Gold prices remained largely unchanged during Asian trading on Friday as investors assessed reports suggesting that the United States and Iran could extend their ceasefire agreement. While easing geopolitical tensions reduced some safe-haven demand, persistent inflation concerns driven by elevated oil prices continued to influence the precious metals market.
Spot gold traded near $4,495.9 per ounce, while U.S. gold futures slipped 0.1% to $4,526.17 per ounce. Despite reaching a two-month low in the previous session, gold recovered strongly and closed 0.8% higher after reports indicated that Washington and Tehran were preparing to resume diplomatic negotiations.
The gold market has experienced significant volatility throughout the week as traders reacted to changing developments surrounding the Middle East conflict. However, bullion prices are expected to finish the week relatively flat as investors balance geopolitical risks against inflation expectations and monetary policy outlooks.
Recent reports suggest that the U.S. and Iran may have reached a preliminary agreement to extend a 60-day ceasefire and maintain shipping access through the Strait of Hormuz, a crucial route for global energy supplies. The proposal still requires approval from U.S. President Donald Trump and confirmation from Iranian authorities.
Traditionally, geopolitical uncertainty supports gold prices because investors view the metal as a safe-haven asset. However, market participants are increasingly concerned that higher oil and energy costs linked to tensions in the Middle East could contribute to rising inflation. This scenario may force the Federal Reserve to keep interest rates higher for longer, reducing the appeal of non-yielding assets such as gold.
Supporting this view, the latest U.S. Personal Consumption Expenditures (PCE) Price Index, the Federal Reserve’s preferred inflation measure, increased 3.8% year-over-year in April, marking the fastest pace in approximately three years.
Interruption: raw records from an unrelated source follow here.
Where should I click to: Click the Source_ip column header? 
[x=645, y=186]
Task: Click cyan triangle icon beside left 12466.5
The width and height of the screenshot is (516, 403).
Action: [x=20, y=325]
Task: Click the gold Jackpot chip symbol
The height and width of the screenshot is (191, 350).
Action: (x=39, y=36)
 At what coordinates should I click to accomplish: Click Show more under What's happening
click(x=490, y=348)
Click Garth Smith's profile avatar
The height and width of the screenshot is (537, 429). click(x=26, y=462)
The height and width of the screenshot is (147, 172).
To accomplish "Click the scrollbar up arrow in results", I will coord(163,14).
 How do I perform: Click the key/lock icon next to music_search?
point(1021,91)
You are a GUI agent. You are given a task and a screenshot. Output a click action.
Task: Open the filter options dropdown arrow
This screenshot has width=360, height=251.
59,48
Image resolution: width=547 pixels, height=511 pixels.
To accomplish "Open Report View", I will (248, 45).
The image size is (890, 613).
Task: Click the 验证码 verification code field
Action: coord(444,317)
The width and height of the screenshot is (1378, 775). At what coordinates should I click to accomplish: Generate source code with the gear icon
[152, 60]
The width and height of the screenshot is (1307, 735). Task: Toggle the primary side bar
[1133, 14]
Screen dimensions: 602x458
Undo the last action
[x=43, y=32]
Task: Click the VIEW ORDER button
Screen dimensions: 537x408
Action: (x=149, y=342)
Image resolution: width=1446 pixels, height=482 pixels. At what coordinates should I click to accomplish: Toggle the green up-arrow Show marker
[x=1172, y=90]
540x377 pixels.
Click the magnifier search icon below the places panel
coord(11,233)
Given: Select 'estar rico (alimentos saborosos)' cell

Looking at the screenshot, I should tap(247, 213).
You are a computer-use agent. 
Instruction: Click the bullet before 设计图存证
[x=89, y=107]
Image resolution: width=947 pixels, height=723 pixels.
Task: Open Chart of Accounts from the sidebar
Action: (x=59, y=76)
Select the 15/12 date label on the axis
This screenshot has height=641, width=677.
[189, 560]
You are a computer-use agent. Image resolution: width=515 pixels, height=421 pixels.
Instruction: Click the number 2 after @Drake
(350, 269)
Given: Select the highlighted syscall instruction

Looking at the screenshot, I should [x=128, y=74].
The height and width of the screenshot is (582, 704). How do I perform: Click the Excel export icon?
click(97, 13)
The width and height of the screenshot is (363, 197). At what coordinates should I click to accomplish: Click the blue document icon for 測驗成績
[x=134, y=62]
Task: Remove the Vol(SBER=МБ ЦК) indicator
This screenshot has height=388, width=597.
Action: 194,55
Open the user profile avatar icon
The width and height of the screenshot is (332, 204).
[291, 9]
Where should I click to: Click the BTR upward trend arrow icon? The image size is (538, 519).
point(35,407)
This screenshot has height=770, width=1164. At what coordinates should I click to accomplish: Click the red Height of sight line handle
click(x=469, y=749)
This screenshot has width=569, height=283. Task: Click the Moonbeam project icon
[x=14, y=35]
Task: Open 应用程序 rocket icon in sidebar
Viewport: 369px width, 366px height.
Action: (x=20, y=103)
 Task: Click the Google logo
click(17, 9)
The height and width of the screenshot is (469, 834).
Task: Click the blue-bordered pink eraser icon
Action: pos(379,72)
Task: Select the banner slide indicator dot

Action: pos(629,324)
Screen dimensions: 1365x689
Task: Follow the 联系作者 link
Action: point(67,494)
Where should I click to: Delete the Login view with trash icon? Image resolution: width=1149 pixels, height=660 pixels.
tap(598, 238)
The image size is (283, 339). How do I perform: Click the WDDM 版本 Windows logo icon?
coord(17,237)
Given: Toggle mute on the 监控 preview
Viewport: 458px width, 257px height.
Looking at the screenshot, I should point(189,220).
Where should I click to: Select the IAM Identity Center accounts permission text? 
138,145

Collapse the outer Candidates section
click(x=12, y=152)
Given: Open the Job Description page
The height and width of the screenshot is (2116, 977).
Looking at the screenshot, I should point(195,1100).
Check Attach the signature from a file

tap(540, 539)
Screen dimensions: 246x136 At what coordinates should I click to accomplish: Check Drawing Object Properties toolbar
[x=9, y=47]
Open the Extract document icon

The stronger-than-expected inflation data reinforced expectations that borrowing costs could remain elevated well into next year.
Although U.S. Treasury yields eased slightly following the report, they stayed close to multi-month highs, limiting additional gains in gold prices. Meanwhile, other precious metals also moved lower, with silver falling 0.2% to $75.52 per ounce and platinum declining 0.4% to $1,915.3 per ounce.
Investors will continue monitoring inflation data, Federal Reserve policy signals, oil prices, and developments in U.S.-Iran relations, all of which are expected to play a key role in determining the future direction of gold and precious metals markets in 2026.